Polestar 3: Ciche zwycięstwo
Polestar 3, świeży szwedzki pretendent, zaskoczył wszystkich. Przy oficjalnym zasięgu WLTP wynoszącym 560 kilometrów, w rzeczywistości przejechał 531 kilometrów, co oznacza jedynie -5 odchyleń %. To drugi najlepszy wynik w historii zimowych testów El Prix. Pierwszy rekord nadal należy do BMW iX3 z zaledwie 4 odchyleniami % w roku 2021.
Dlaczego to jest ważne? Warunki zimowe są wrogiem samochodów elektrycznych, gdyż niskie temperatury zmniejszają pojemność akumulatorów. Polestar 3 udowodnił, że technologia może sprostać tym wyzwaniom i w przekonujący sposób ujawnić prawdziwą jakość pojazdu.
Najlepszy i najgorszy z testowanych
Oprócz Tesli i Polestara w teście zdominowały inne modele:
- Audi Q6 e-tron: imponujący zasięg WLTP wynoszący 616 km, ale wyniki zimowe wykazały 481 km (-22 %).
- Kia EV3 I Porsche Taycan: obaj przejechali tyle samo 499 kilometrów, różnica -15 % w przypadku Kia i -16 % w przypadku Porsche.
- BMW i5 Touring: pomimo zaawansowanej technologii przejechał zaledwie 392 km z obiecanych 497 (-21 %).
- Sen o Voyah: na dole tabeli z odchyleniem -29 % (przejechane 344 km z obiecanych 482).
Tymczasem tak jest Mały rodak już przy najmniejszym zasięgu (399 km) udowodnił, że małe rozmiary nie zawsze są zaletą, szczególnie w ekstremalnych zimowych warunkach.
Czego uczy nas test zimowy 2025?
Próba zimowa El Prix przypomina nam o rzeczywistości pojazdów elektrycznych. Oficjalne dane WLTP, często testowane w idealnych warunkach laboratoryjnych, nie zawsze są dobrym wskaźnikiem rzeczywistych osiągów w rzeczywistych warunkach – szczególnie w chłodniejszym klimacie.

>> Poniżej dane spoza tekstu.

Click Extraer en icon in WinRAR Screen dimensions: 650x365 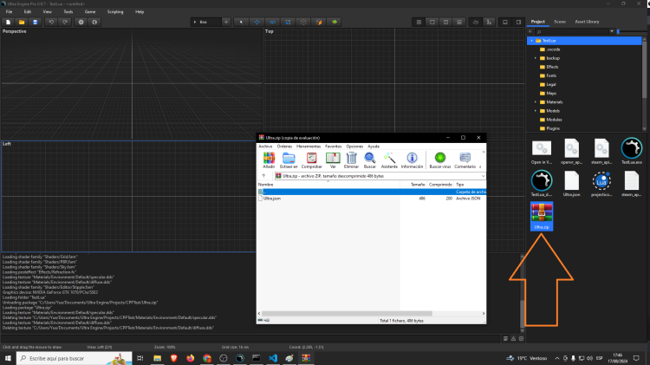pos(290,160)
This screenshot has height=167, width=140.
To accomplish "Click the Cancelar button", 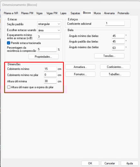I will click(110, 163).
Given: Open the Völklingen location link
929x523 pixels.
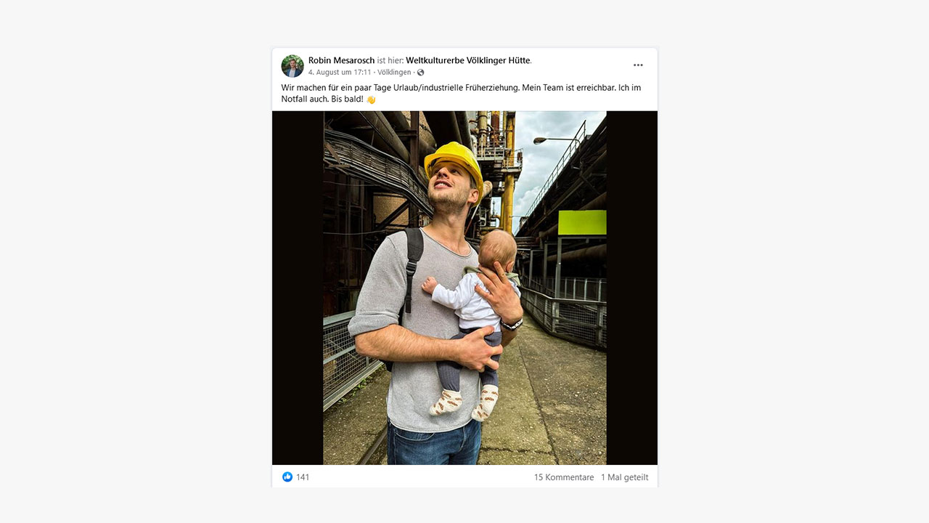Looking at the screenshot, I should [x=394, y=73].
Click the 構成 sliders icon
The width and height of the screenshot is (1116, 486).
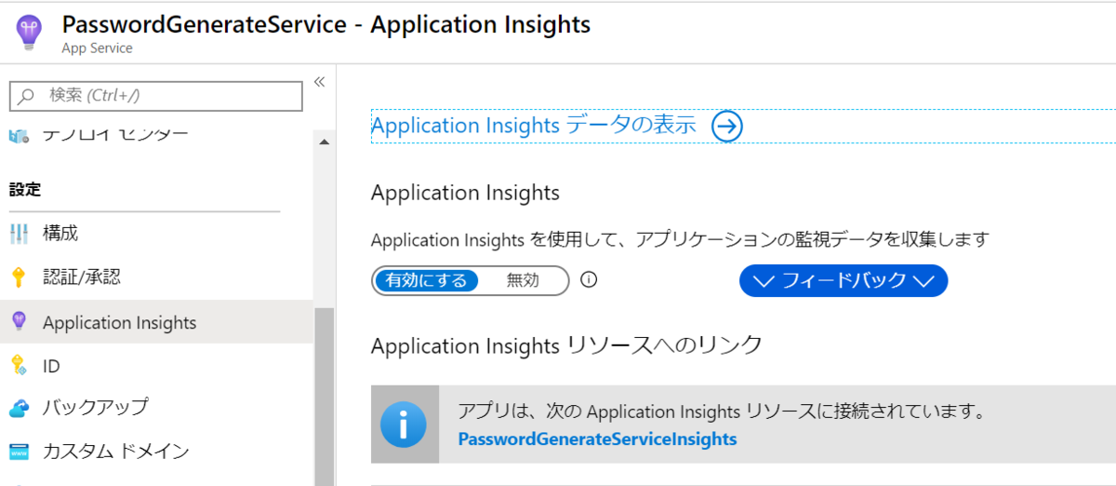19,234
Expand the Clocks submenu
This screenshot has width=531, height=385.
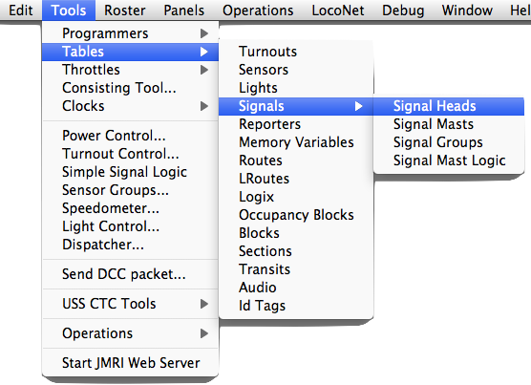pyautogui.click(x=131, y=106)
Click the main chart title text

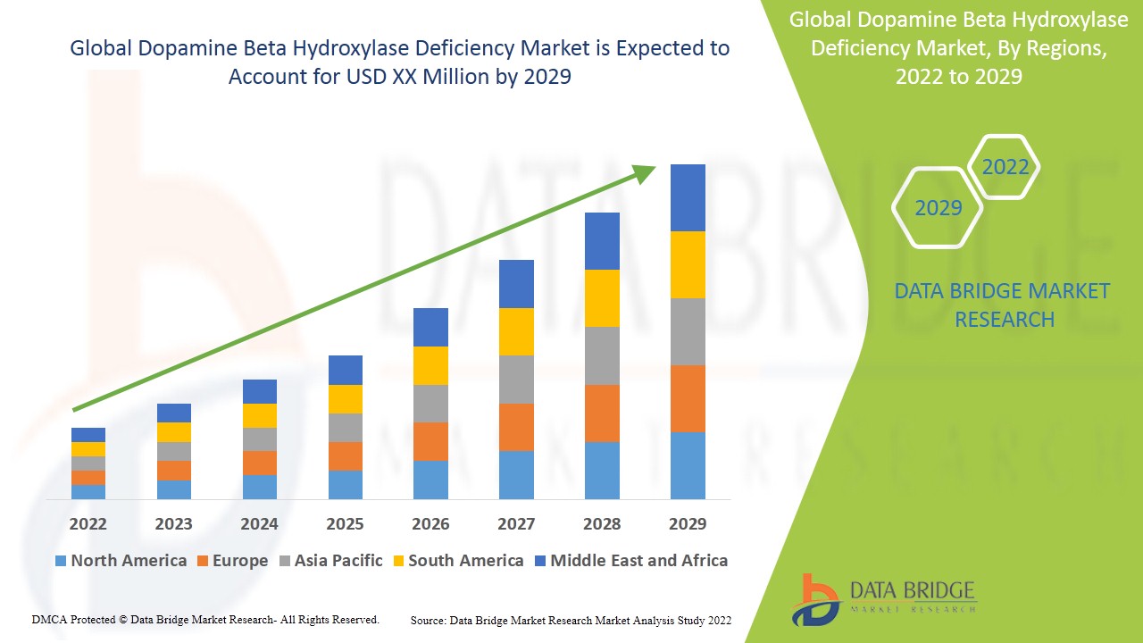click(399, 63)
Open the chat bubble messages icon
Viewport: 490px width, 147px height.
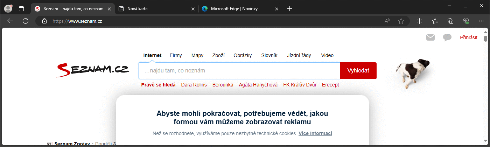pos(447,37)
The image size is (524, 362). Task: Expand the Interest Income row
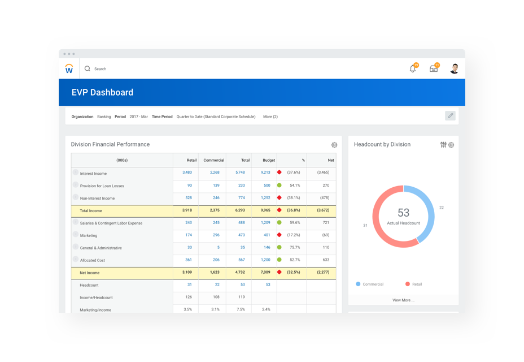[x=76, y=173]
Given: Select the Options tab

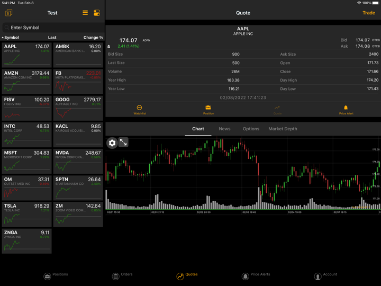Looking at the screenshot, I should [x=251, y=129].
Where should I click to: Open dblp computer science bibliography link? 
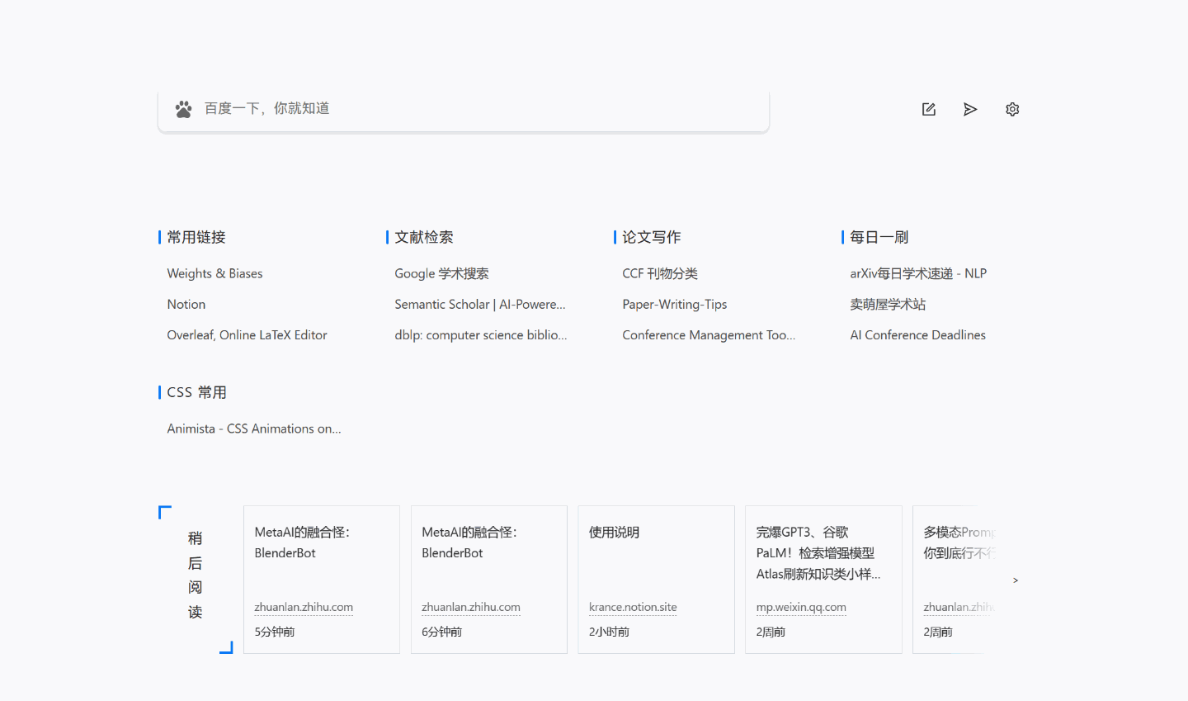click(480, 334)
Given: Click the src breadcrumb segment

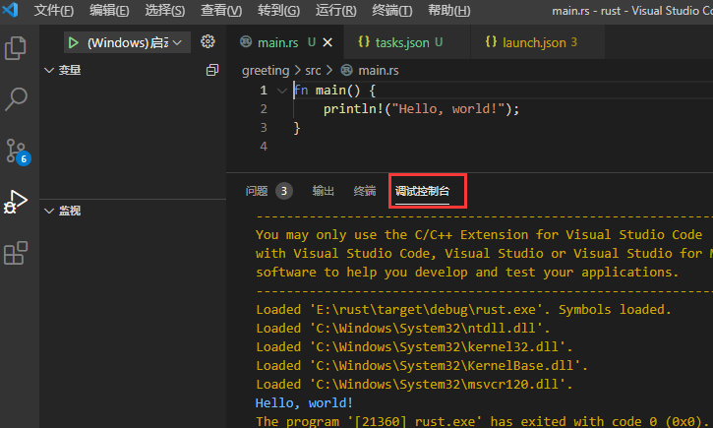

Polestar 3 udowadnia, że nowi gracze mogą wyprzedzić uznane marki, takie jak Tesla. Rekord przebiegu Tesli pozostaje wyjątkowy, ale rozbieżność między obietnicami a rzeczywistością otwiera drzwi dla konkurencji.
Oczekujemy, że wyniki testów wpłyną na postrzeganie klientów, a być może nawet zachęcą producentów do składania bardziej szczerych obietnic. Póki co wszystko jest jasne: norweska zima to największy test dla pojazdów elektrycznych i ich obietnic.
Wniosek: kupuj mądrze
Jeśli ciekawi Cię, jak Twój wymarzony pojazd elektryczny będzie się zachowywał w rzeczywistych warunkach, sprawdź wyniki testów, takie jak ten El Prix. Polestar 3 udowodnił w tym momencie, że liczy się nie tylko zasięg, ale i niezawodność. Tesla pozostaje liderem, z nutą rozczarowania. Kto wie, co przyniesie test lata 2025?